>> Begin Excerpt to read
The instant motion by Primus presents virtually identical legal arguments to those presented in its first motion to dismiss, which the court denied. Under the "law of the case" doctrine, "a court should not reopen issues decided in earlier stages of the same litigation." Agostini v. Felton, 521 U.S. 203, 236, 117 S. Ct. 1997, 2017 (1997); see also Lindquist v. City of Pasadena, Tex., 669 F.3d 225, 238-39 (5th Cir. 2012). A court can depart from a prior holding if it feels that holding '"is clearly erroneous and would work a manifest injustice.'" Agostini, 521 U.S. at 236, 117 S. Ct. at 2017 (quoting Arizona v. California, 460 U.S. 605, 618 n. 8, 103 S. Ct. 1382, 1391 n. 8 (1983)). Primus does not argue in the instant motion that the court's ruling and order denying its first motion were clearly erroneous. Nevertheless, the court shall address the merits of Primus's motion.
C. Recent Decisions By Other Courts.
>> End Excerpt to read
>> Begin Provided material
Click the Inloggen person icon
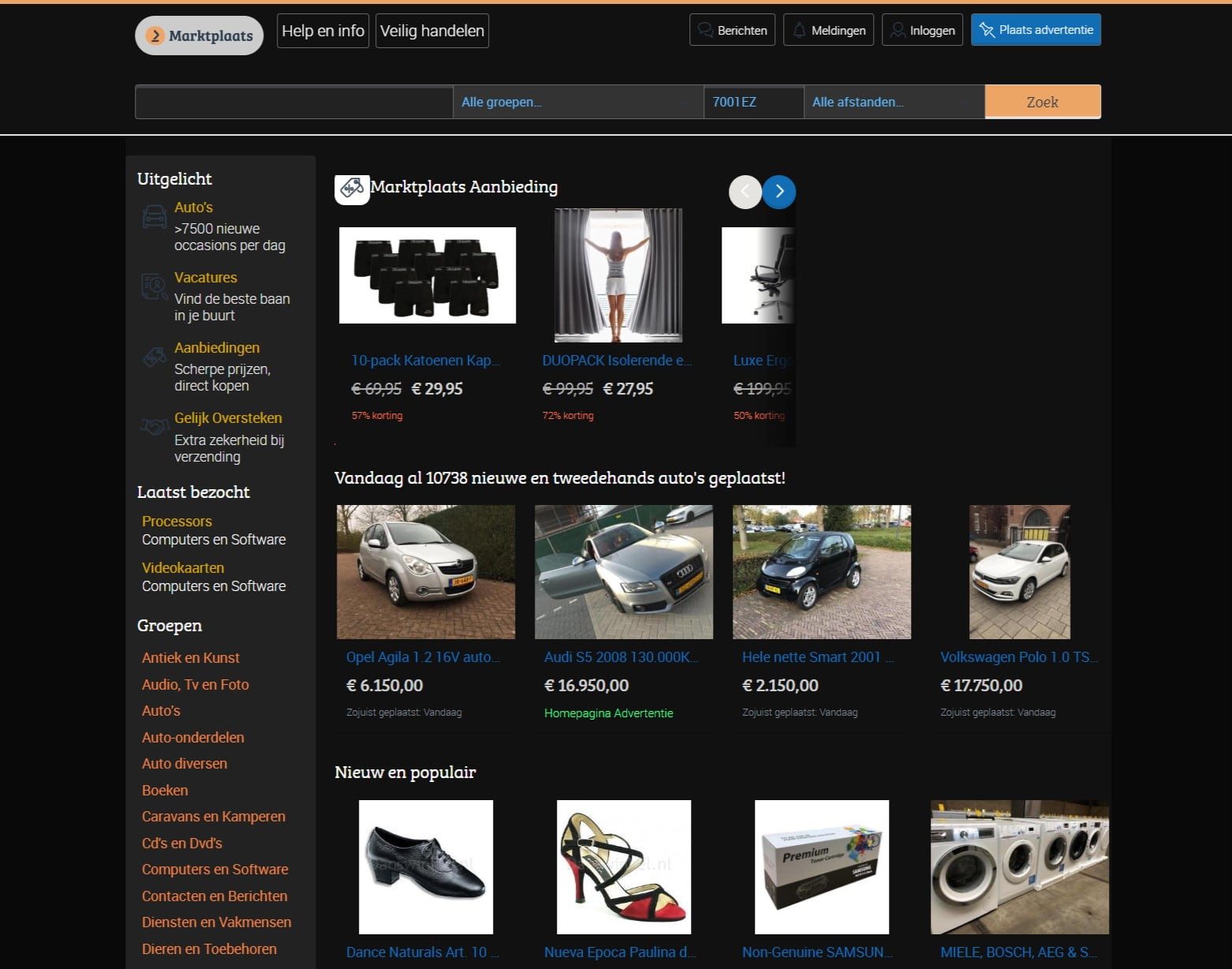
>> End Provided material
* **Aim of the exercise**: Copy the court opinion excerpt from "The instant motion by" to "of Primus's motion.", replacing "instant" with "current".

* **The response**:
The current motion by Primus presents virtually identical legal arguments to those presented in its first motion to dismiss, which the court denied. Under the "law of the case" doctrine, "a court should not reopen issues decided in earlier stages of the same litigation." Agostini v. Felton, 521 U.S. 203, 236, 117 S. Ct. 1997, 2017 (1997); see also Lindquist v. City of Pasadena, Tex., 669 F.3d 225, 238-39 (5th Cir. 2012). A court can depart from a prior holding if it feels that holding '"is clearly erroneous and would work a manifest injustice.'" Agostini, 521 U.S. at 236, 117 S. Ct. at 2017 (quoting Arizona v. California, 460 U.S. 605, 618 n. 8, 103 S. Ct. 1382, 1391 n. 8 (1983)). Primus does not argue in the current motion that the court's ruling and order denying its first motion were clearly erroneous. Nevertheless, the court shall address the merits of Primus's motion.